EXERCISE INSTRUCTIONS: Can you copy out the lines of the listing word for word, starting with the line that contains "Task: Expand the AssetWorX tree node" and going on through the line that contains "(x=21, y=21)", both of those lines included?

RECORDS FOR THE EXERCISE:

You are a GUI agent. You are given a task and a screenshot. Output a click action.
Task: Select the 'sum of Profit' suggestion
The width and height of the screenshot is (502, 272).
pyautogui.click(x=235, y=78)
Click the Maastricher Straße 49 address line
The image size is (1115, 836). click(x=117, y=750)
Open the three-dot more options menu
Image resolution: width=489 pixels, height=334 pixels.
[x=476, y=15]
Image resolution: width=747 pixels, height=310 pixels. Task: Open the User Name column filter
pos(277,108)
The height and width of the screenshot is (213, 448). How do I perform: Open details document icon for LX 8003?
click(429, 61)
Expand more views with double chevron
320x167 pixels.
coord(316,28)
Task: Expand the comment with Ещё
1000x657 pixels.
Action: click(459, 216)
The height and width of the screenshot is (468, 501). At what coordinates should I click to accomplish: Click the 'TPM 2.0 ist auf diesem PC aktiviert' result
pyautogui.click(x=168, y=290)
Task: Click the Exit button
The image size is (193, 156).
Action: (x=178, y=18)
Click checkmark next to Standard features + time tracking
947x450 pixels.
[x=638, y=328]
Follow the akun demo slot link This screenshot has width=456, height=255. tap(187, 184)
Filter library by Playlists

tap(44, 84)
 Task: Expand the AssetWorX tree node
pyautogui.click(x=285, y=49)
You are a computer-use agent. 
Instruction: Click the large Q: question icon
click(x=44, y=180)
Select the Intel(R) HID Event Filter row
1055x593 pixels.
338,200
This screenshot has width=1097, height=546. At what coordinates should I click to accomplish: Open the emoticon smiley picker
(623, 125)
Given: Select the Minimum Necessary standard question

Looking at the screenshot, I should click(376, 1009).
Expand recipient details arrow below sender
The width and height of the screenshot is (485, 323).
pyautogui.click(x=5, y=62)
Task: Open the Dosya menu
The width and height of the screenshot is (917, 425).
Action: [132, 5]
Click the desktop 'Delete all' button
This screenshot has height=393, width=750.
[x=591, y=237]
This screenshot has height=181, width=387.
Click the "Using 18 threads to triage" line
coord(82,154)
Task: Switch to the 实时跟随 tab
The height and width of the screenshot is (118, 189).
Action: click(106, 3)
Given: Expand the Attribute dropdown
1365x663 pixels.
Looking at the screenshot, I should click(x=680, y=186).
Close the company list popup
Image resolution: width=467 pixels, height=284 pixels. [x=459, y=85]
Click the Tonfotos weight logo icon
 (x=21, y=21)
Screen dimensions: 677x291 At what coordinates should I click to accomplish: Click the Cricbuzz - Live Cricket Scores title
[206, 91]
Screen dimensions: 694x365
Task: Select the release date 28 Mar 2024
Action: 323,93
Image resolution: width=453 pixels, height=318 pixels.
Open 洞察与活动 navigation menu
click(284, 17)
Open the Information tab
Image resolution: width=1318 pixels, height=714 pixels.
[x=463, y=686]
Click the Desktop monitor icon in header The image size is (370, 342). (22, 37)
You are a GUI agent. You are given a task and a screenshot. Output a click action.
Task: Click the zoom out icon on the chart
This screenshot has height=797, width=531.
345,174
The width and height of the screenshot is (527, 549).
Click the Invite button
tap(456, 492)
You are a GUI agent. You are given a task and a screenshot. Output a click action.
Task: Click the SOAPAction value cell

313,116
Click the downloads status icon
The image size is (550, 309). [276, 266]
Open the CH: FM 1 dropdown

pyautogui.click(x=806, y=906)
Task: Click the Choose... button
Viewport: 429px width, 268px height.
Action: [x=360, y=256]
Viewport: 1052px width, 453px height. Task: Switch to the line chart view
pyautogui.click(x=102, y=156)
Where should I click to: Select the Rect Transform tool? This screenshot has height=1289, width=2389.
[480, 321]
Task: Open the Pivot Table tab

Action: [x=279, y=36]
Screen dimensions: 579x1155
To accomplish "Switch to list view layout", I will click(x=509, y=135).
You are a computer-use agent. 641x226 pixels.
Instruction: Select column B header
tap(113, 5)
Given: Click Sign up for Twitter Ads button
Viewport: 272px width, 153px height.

COMPLETED EXERCISE:
 Task: Expand the AssetWorX tree node
pyautogui.click(x=285, y=49)
You are a computer-use agent. 
Instruction: Click the large Q: question icon
click(x=44, y=180)
Select the Intel(R) HID Event Filter row
1055x593 pixels.
338,200
This screenshot has width=1097, height=546. At what coordinates should I click to accomplish: Open the emoticon smiley picker
(623, 125)
Given: Select the Minimum Necessary standard question

Looking at the screenshot, I should click(376, 1009).
Expand recipient details arrow below sender
The width and height of the screenshot is (485, 323).
pyautogui.click(x=5, y=62)
Task: Open the Dosya menu
The width and height of the screenshot is (917, 425).
Action: [132, 5]
Click the desktop 'Delete all' button
This screenshot has height=393, width=750.
[x=591, y=237]
This screenshot has height=181, width=387.
Click the "Using 18 threads to triage" line
coord(82,154)
Task: Switch to the 实时跟随 tab
The height and width of the screenshot is (118, 189).
Action: click(106, 3)
Given: Expand the Attribute dropdown
1365x663 pixels.
Looking at the screenshot, I should click(x=680, y=186).
Close the company list popup
Image resolution: width=467 pixels, height=284 pixels. [x=459, y=85]
Click the Tonfotos weight logo icon
 (x=21, y=21)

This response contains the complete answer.